[作業一覧]
1. 本文では、「長尺状」に含まれる細長形状の例として、幅に対して長さが何倍以上のものを挙げているか。
2. 本文の「(58)【調査した分野】(Int.Cl.,DB名)」から「偏光部の間隔)のみが異なっていてもよい。」までを、「長尺状」を「帯状」に置き換えて書き直せ。

(58)【調査した分野】(Int.Cl.,DB名)
【発明を実施するための形態】
【0008】
[A.検査方法]
本発明は、非偏光部を有する偏光子を検査する方法に関する。本発明の検査方法は、非偏光部を有する偏光子の一方の側から光を照射し、該偏光子からの反射光を撮像する撮像工程と、得られた画像に基づいて該偏光子の非偏光部を検査する検査工程と、を含む。以下、本発明の検査方法について説明する。
【0009】
A−1.非偏光部を有する偏光子
図1は、本発明の検査方法に好適に用いられ得る偏光子の概略平面図である。偏光子100は長尺状であり得る。本明細書において「長尺状」とは、幅に対して長さが十分に長い細長形状を意味し、例えば、幅に対して長さが10倍以上、好ましくは20倍以上の細長形状を含む。長尺状偏光子は、長尺方向および/または幅方向に所定の間隔で(すなわち、所定のパターンで)で配置された非偏光部を有し得る。非偏光部の配置パターンは、目的に応じて適切に設定され得る。代表的には、上記非偏光部は、偏光子を所定サイズの画像表示装置に取り付けるために所定サイズに裁断(例えば、長尺方向および/または幅方向への切断、打ち抜き)した際に、該画像表示装置のカメラ部に対応する位置に配置され得る。1つの実施形態においては、非偏光部は長尺方向および幅方向のいずれにおいても実質的に等間隔で配置される。なお、「長尺方向および幅方向のいずれにおいても実質的に等間隔」とは、長尺方向の間隔が等間隔であり、かつ、幅方向の間隔が等間隔であることを意味し、長尺方向の間隔と幅方向の間隔とが等しい必要はない。別の実施形態においては、非偏光部は、長尺方向に実質的に等間隔で配置され、かつ、幅方向に異なる間隔で配置されてもよい。幅方向において非偏光部が異なる間隔で配置される場合、隣接する非偏光部の間隔はすべて異なっていてもよく、一部(特定の隣接する非偏光部の間隔)のみが異なっていてもよい。
【0010】
本発明の検査方法には、所定サイズの画像表示装置に取り付けるために所定サイズに裁断された偏光子(
図1中、点線で囲まれた部分に対応する)もまた、好適に用いられ得る。該所定サイズに裁断された偏光子(偏光子片)は、画像表示装置に取り付けられた際に、該画像表示装置のカメラ部に対応する位置に非偏光部を有する。該偏光子片が有する非偏光部の数は、1つであってもよく、複数であってもよい。なお、上記偏光子片とは、長尺状の偏光子を裁断して得られた偏光子を意味する。本明細書においては、文脈上、長尺状の偏光子を裁断して得られた偏光子を偏光子片と称する場合がある。

[与えられたデータ]
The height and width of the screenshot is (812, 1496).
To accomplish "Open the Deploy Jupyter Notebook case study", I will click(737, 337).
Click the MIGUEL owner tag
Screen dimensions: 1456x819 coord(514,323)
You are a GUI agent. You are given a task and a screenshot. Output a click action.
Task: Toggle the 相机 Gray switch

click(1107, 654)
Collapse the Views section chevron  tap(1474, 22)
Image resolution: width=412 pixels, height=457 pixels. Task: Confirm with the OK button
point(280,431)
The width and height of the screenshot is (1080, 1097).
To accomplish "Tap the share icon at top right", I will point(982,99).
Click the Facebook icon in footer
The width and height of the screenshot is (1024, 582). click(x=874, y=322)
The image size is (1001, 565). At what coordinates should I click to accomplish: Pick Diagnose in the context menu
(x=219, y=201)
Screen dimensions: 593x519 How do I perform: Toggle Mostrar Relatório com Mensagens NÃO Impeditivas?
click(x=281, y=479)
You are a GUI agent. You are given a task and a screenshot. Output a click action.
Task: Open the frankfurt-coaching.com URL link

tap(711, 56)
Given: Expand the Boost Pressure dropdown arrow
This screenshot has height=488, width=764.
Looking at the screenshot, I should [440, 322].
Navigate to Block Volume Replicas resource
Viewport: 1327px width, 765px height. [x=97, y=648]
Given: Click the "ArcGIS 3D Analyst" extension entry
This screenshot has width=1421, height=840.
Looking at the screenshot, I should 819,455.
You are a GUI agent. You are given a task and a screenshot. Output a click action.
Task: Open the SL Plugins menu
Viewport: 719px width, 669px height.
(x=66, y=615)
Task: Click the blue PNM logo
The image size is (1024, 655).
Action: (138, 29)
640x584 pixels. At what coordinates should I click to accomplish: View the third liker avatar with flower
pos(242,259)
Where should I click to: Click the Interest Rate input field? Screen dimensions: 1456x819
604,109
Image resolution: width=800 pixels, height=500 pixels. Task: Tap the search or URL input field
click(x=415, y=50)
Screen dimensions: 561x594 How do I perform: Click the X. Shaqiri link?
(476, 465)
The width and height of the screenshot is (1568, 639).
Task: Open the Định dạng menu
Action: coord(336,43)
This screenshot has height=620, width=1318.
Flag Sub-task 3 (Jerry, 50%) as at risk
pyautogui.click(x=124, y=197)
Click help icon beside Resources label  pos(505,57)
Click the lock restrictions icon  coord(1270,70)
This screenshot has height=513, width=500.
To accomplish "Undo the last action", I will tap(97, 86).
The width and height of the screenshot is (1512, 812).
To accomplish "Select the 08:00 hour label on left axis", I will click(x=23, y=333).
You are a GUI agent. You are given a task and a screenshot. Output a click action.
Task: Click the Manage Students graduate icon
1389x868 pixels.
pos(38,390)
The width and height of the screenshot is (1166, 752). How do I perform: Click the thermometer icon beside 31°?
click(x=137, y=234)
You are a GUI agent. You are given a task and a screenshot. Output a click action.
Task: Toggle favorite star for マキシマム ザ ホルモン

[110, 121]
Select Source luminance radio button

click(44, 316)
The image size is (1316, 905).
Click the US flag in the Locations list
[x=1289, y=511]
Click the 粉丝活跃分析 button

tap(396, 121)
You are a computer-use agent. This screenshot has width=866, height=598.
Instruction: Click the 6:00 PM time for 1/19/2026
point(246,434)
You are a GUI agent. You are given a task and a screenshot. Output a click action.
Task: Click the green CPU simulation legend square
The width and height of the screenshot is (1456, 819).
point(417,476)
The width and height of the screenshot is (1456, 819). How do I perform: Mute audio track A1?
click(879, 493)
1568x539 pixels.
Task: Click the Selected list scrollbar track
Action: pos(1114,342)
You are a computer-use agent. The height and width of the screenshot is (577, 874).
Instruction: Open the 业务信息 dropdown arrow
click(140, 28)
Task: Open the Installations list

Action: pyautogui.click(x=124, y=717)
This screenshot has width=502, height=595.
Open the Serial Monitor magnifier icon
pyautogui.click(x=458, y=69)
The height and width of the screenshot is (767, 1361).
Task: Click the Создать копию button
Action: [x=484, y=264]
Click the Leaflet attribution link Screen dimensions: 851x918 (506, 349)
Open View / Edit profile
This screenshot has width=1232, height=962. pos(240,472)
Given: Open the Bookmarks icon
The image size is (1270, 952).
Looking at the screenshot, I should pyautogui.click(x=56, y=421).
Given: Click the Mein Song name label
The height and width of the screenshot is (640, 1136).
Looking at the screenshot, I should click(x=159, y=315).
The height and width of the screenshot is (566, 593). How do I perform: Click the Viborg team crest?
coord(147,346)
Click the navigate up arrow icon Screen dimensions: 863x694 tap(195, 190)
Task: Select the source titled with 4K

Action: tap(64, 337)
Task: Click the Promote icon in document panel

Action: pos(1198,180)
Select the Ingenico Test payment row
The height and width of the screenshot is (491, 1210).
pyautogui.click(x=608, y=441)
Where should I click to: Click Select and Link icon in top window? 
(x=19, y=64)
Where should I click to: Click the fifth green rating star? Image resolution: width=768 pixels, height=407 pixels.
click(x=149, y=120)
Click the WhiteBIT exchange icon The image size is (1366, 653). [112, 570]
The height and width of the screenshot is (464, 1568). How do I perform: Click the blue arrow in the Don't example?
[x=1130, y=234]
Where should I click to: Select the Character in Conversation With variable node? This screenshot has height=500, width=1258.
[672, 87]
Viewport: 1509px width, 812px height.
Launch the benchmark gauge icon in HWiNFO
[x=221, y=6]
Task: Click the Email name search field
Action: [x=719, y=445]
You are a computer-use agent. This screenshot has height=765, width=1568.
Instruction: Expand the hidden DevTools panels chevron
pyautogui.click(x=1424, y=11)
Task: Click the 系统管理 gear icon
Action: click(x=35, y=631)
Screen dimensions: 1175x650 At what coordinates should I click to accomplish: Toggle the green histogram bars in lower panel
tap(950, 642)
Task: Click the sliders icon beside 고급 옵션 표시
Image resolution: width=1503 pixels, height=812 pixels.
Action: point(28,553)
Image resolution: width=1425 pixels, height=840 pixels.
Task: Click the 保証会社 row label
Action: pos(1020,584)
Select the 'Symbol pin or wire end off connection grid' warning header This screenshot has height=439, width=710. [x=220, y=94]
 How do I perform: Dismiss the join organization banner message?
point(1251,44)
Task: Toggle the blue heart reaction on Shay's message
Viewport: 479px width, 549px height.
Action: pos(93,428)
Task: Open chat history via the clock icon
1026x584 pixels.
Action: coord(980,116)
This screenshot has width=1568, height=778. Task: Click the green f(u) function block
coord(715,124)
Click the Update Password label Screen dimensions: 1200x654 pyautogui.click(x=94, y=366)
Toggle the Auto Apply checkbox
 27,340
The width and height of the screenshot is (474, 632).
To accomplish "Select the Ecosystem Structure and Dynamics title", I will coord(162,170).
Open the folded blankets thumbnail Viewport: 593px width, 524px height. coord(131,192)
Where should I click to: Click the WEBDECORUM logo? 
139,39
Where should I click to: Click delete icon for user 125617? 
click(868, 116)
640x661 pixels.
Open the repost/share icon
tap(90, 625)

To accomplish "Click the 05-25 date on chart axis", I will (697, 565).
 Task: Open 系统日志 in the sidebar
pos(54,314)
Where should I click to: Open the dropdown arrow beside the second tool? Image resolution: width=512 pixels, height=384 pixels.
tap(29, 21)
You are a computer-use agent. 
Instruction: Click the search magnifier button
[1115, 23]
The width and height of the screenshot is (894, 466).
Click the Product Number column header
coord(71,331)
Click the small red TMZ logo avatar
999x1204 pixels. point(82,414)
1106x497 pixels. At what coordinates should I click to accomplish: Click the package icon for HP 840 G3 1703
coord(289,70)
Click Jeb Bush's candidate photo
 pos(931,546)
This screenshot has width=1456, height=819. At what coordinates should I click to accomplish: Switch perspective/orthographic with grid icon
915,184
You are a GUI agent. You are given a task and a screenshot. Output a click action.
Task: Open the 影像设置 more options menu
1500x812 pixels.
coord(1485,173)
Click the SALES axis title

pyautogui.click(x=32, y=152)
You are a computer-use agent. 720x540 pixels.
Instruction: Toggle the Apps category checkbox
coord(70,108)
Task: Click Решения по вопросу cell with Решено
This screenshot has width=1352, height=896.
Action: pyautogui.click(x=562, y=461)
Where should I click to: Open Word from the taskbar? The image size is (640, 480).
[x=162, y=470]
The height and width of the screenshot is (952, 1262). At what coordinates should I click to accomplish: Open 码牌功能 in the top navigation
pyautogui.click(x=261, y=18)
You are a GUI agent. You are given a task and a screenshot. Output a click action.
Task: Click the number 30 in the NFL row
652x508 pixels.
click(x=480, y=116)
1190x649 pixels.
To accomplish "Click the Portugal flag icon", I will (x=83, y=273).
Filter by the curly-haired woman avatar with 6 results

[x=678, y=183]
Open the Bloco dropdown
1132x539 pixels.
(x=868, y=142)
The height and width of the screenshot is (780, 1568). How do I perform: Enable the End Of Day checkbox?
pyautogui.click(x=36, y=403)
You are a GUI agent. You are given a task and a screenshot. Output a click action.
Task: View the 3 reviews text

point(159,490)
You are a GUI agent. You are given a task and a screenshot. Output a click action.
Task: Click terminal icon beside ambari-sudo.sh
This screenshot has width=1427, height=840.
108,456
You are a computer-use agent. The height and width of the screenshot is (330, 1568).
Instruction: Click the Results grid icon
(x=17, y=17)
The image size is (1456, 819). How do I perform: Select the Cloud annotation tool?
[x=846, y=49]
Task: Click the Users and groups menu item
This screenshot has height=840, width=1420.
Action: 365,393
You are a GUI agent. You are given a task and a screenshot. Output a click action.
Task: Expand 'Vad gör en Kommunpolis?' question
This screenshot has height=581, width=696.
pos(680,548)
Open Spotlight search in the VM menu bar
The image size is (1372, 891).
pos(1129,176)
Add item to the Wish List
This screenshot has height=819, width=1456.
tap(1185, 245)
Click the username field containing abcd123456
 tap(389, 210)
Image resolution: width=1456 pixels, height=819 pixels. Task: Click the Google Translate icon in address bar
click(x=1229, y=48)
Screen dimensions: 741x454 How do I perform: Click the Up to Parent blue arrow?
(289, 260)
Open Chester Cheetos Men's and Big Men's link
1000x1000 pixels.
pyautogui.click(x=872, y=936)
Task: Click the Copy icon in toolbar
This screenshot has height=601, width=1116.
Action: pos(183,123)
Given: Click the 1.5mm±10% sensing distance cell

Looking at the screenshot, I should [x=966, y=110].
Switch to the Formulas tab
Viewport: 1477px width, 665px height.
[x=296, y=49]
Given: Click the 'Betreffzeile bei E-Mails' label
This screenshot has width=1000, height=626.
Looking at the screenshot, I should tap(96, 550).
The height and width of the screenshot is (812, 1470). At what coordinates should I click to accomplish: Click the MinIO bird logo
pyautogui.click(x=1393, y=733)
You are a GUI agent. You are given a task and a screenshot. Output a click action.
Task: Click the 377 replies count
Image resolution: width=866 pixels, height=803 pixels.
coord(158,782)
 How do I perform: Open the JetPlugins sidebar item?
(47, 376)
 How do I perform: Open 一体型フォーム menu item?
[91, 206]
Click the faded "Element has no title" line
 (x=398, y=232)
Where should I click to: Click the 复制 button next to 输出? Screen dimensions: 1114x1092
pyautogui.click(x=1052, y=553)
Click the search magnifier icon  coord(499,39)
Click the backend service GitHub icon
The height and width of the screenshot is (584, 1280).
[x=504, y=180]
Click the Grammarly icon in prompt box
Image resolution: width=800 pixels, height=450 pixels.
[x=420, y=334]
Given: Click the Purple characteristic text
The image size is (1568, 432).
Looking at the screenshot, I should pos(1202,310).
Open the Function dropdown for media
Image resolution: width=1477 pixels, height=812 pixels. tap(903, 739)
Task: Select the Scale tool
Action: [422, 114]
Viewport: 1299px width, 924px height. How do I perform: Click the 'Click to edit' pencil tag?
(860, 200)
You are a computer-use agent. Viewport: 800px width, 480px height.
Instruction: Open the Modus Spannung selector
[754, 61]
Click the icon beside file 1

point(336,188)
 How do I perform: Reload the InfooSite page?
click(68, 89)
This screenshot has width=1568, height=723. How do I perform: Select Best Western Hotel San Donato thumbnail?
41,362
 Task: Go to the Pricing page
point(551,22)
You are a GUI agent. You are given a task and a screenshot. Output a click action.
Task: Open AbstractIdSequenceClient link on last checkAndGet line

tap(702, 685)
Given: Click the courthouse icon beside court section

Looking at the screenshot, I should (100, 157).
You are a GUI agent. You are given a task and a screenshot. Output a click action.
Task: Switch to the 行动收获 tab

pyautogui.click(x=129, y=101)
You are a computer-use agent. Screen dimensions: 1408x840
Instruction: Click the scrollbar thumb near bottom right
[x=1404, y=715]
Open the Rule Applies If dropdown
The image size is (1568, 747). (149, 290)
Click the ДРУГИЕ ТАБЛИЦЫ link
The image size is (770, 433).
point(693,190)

[作業ごとの解答]
1. 10倍以上(好ましくは20倍以上)。

2.
(58)【調査した分野】(Int.Cl.,DB名)
【発明を実施するための形態】
【0008】
[A.検査方法]
本発明は、非偏光部を有する偏光子を検査する方法に関する。本発明の検査方法は、非偏光部を有する偏光子の一方の側から光を照射し、該偏光子からの反射光を撮像する撮像工程と、得られた画像に基づいて該偏光子の非偏光部を検査する検査工程と、を含む。以下、本発明の検査方法について説明する。
【0009】
A−1.非偏光部を有する偏光子
図1は、本発明の検査方法に好適に用いられ得る偏光子の概略平面図である。偏光子100は帯状であり得る。本明細書において「帯状」とは、幅に対して長さが十分に長い細長形状を意味し、例えば、幅に対して長さが10倍以上、好ましくは20倍以上の細長形状を含む。帯状偏光子は、長尺方向および/または幅方向に所定の間隔で(すなわち、所定のパターンで)で配置された非偏光部を有し得る。非偏光部の配置パターンは、目的に応じて適切に設定され得る。代表的には、上記非偏光部は、偏光子を所定サイズの画像表示装置に取り付けるために所定サイズに裁断(例えば、長尺方向および/または幅方向への切断、打ち抜き)した際に、該画像表示装置のカメラ部に対応する位置に配置され得る。1つの実施形態においては、非偏光部は長尺方向および幅方向のいずれにおいても実質的に等間隔で配置される。なお、「長尺方向および幅方向のいずれにおいても実質的に等間隔」とは、長尺方向の間隔が等間隔であり、かつ、幅方向の間隔が等間隔であることを意味し、長尺方向の間隔と幅方向の間隔とが等しい必要はない。別の実施形態においては、非偏光部は、長尺方向に実質的に等間隔で配置され、かつ、幅方向に異なる間隔で配置されてもよい。幅方向において非偏光部が異なる間隔で配置される場合、隣接する非偏光部の間隔はすべて異なっていてもよく、一部(特定の隣接する非偏光部の間隔)のみが異なっていてもよい。